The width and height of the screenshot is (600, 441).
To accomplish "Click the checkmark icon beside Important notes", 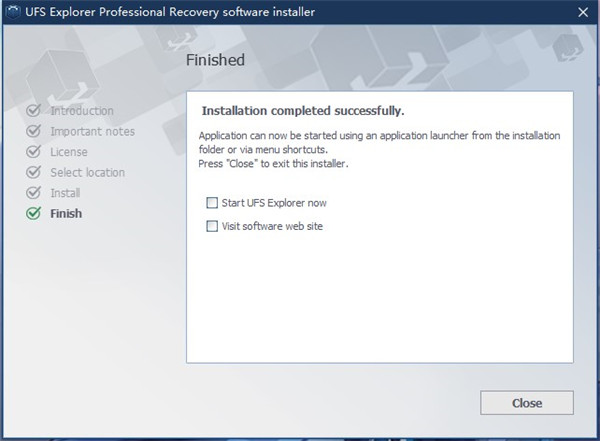I will 34,132.
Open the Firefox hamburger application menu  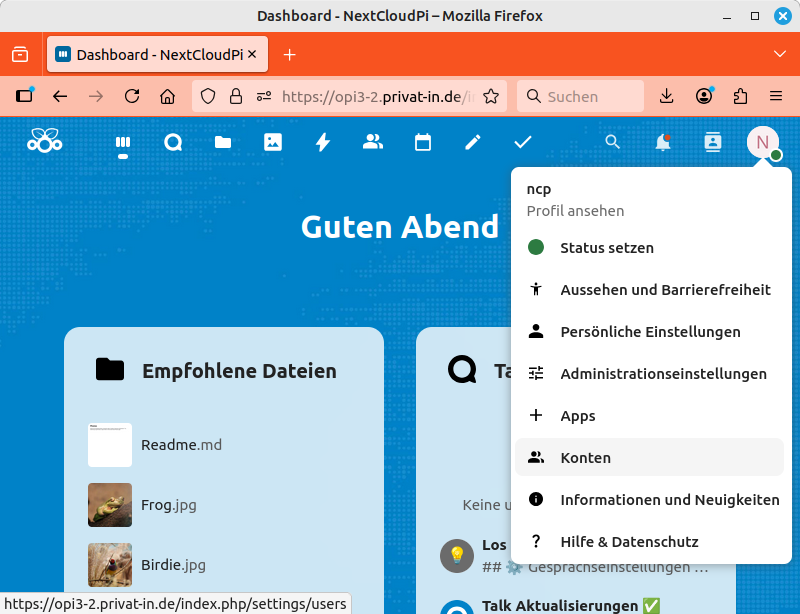coord(775,97)
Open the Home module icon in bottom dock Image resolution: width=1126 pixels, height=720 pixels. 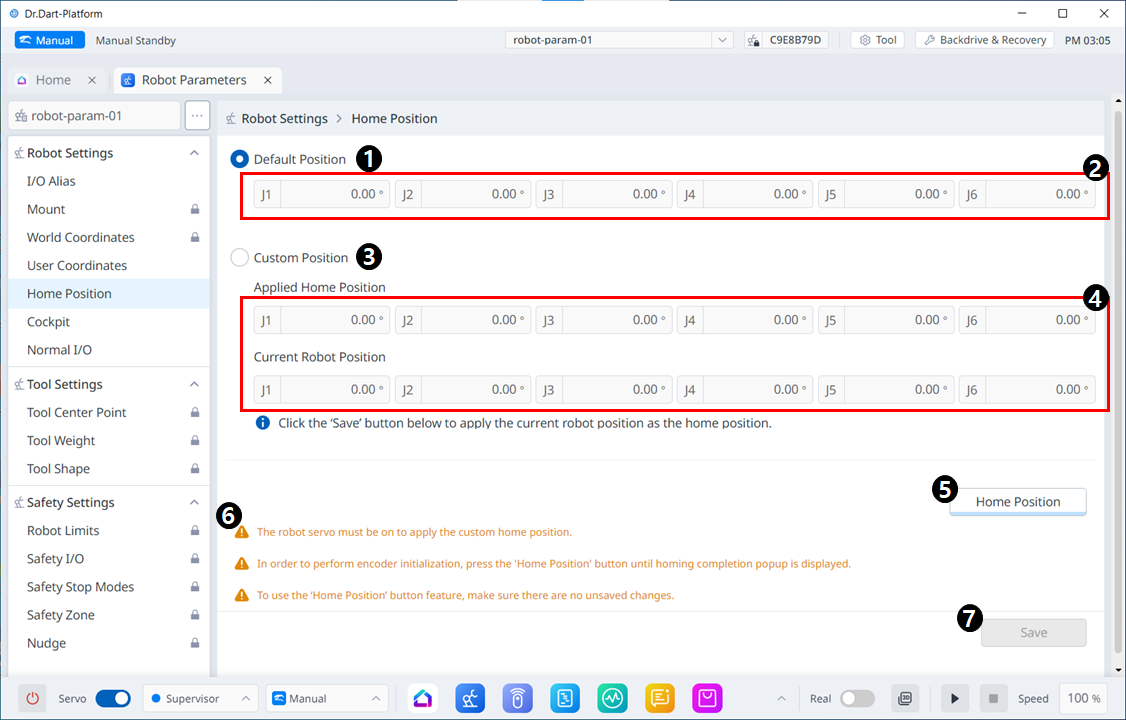click(422, 698)
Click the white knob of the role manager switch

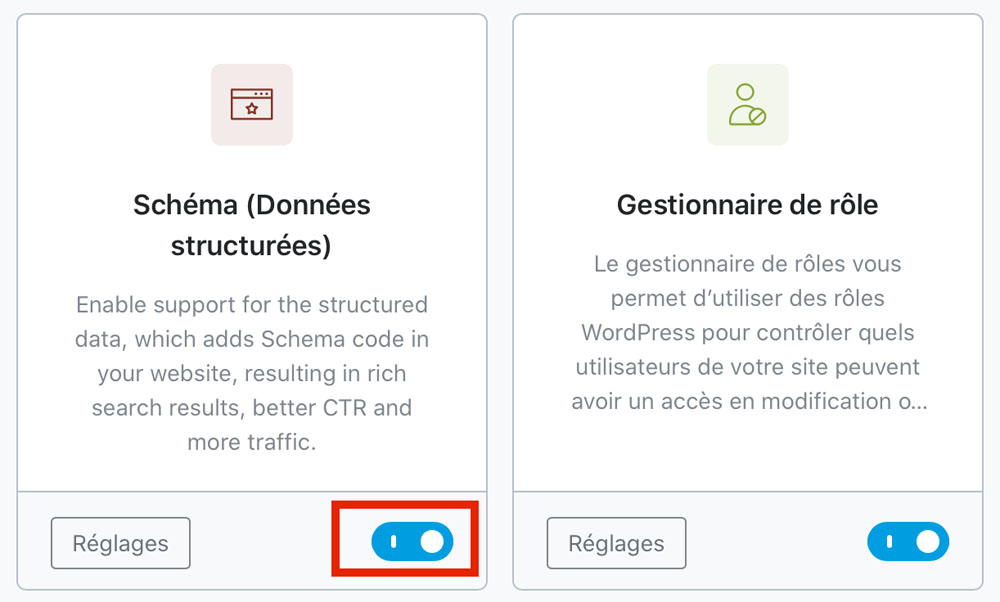coord(927,541)
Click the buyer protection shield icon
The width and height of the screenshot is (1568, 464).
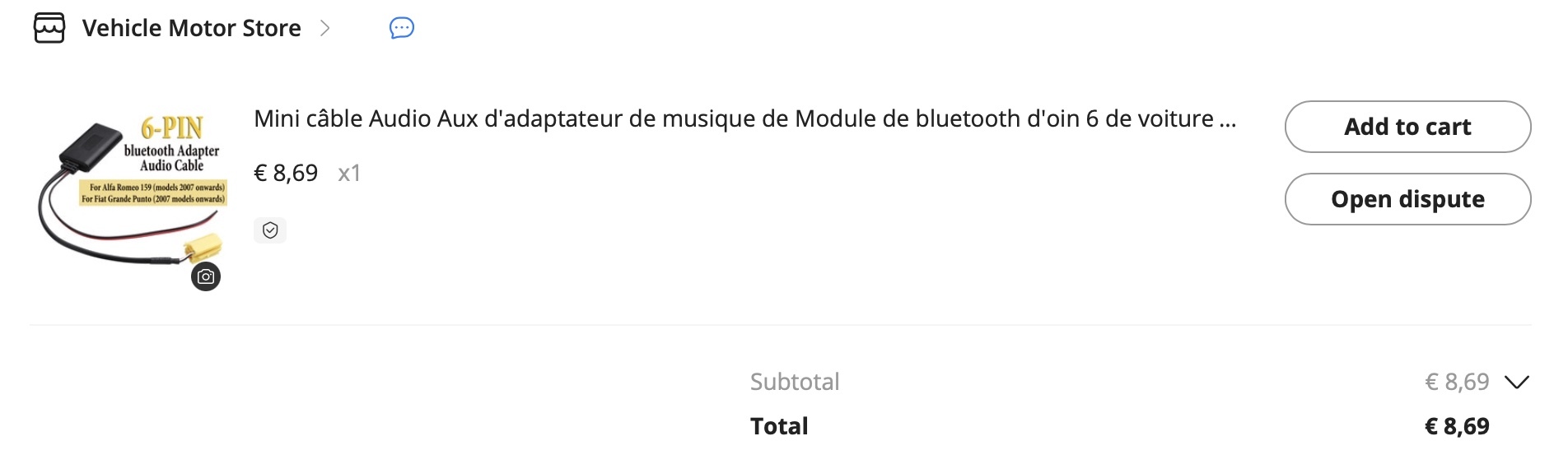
···
Please reproduce exactly, and nothing more, the lines from the one containing "Click the white" through the last line of the entries, both included; pictures stay out.

Click the white knob of the role manager switch

coord(927,541)
Click the buyer protection shield icon
The width and height of the screenshot is (1568, 464).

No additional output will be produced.